Exercise aim: Return each line of the data below verbatim; pictures are to be left out.
╭──
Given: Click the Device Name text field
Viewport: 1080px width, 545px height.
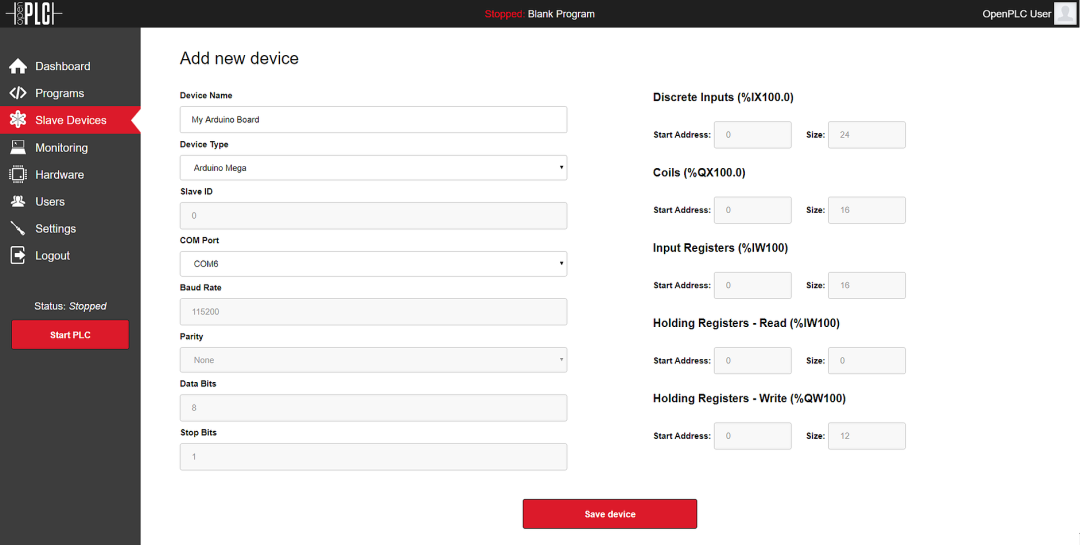Looking at the screenshot, I should [373, 120].
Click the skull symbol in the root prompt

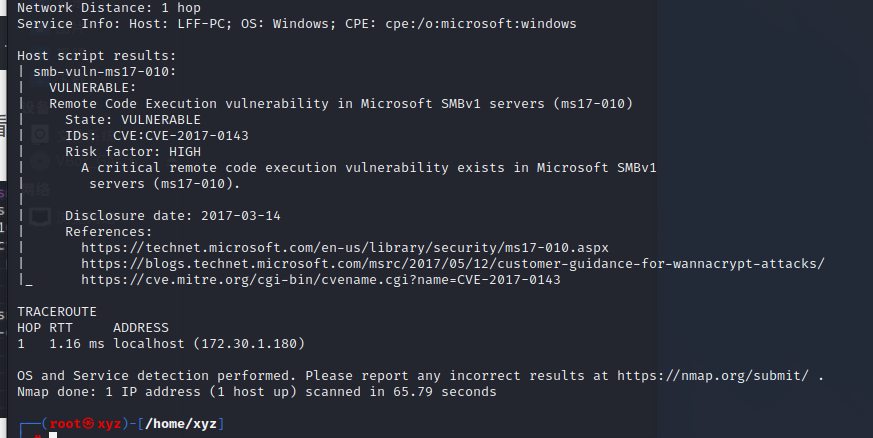87,424
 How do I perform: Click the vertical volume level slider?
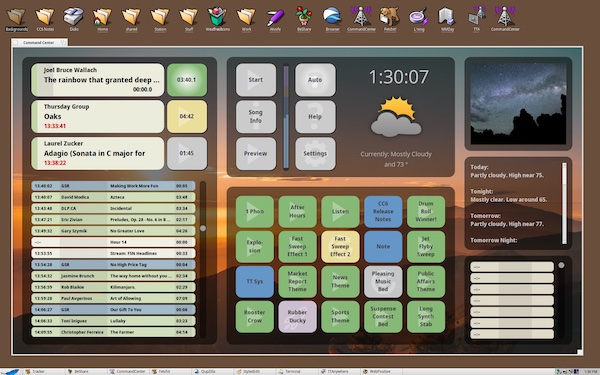(x=286, y=117)
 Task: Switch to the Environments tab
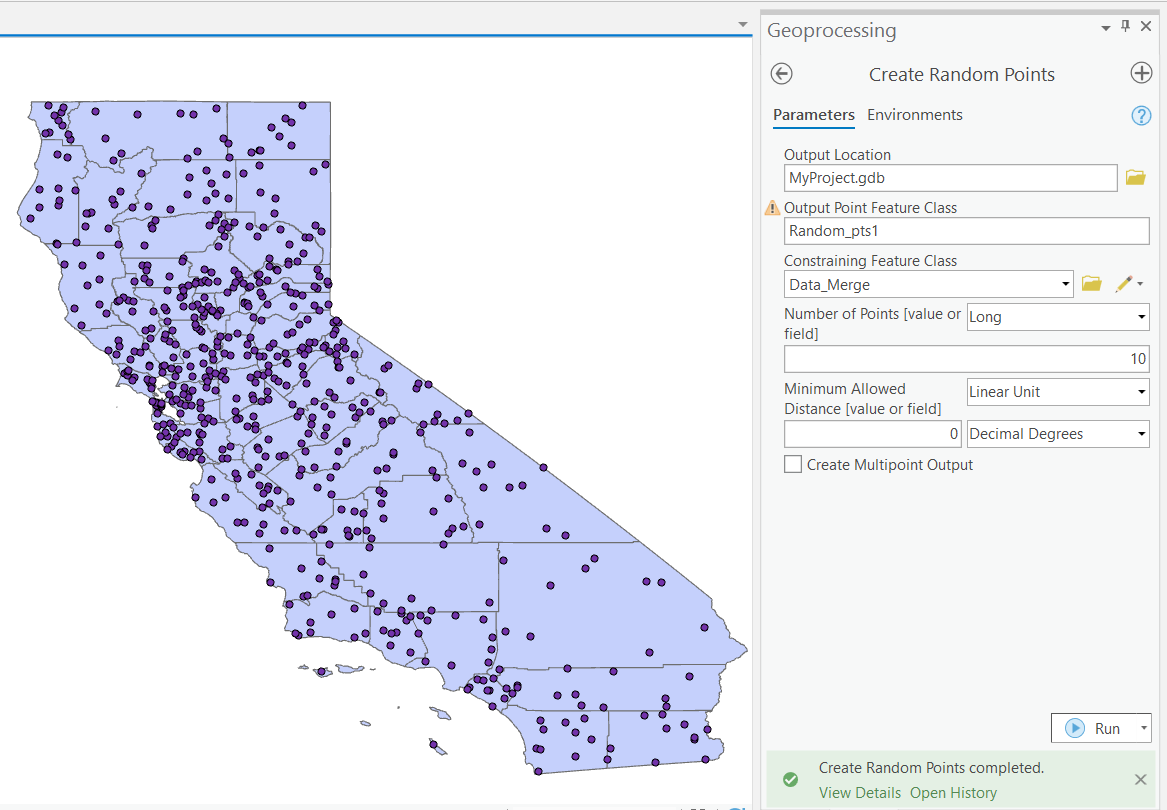(x=914, y=115)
╰──
Response to this exercise:
Given: Click the Device Name text field
Viewport: 1080px width, 545px height.
Looking at the screenshot, I should [373, 120].
Click the skull symbol in the root prompt

87,424
 How do I perform: Click the vertical volume level slider?
(x=286, y=117)
 Task: Switch to the Environments tab
(x=914, y=115)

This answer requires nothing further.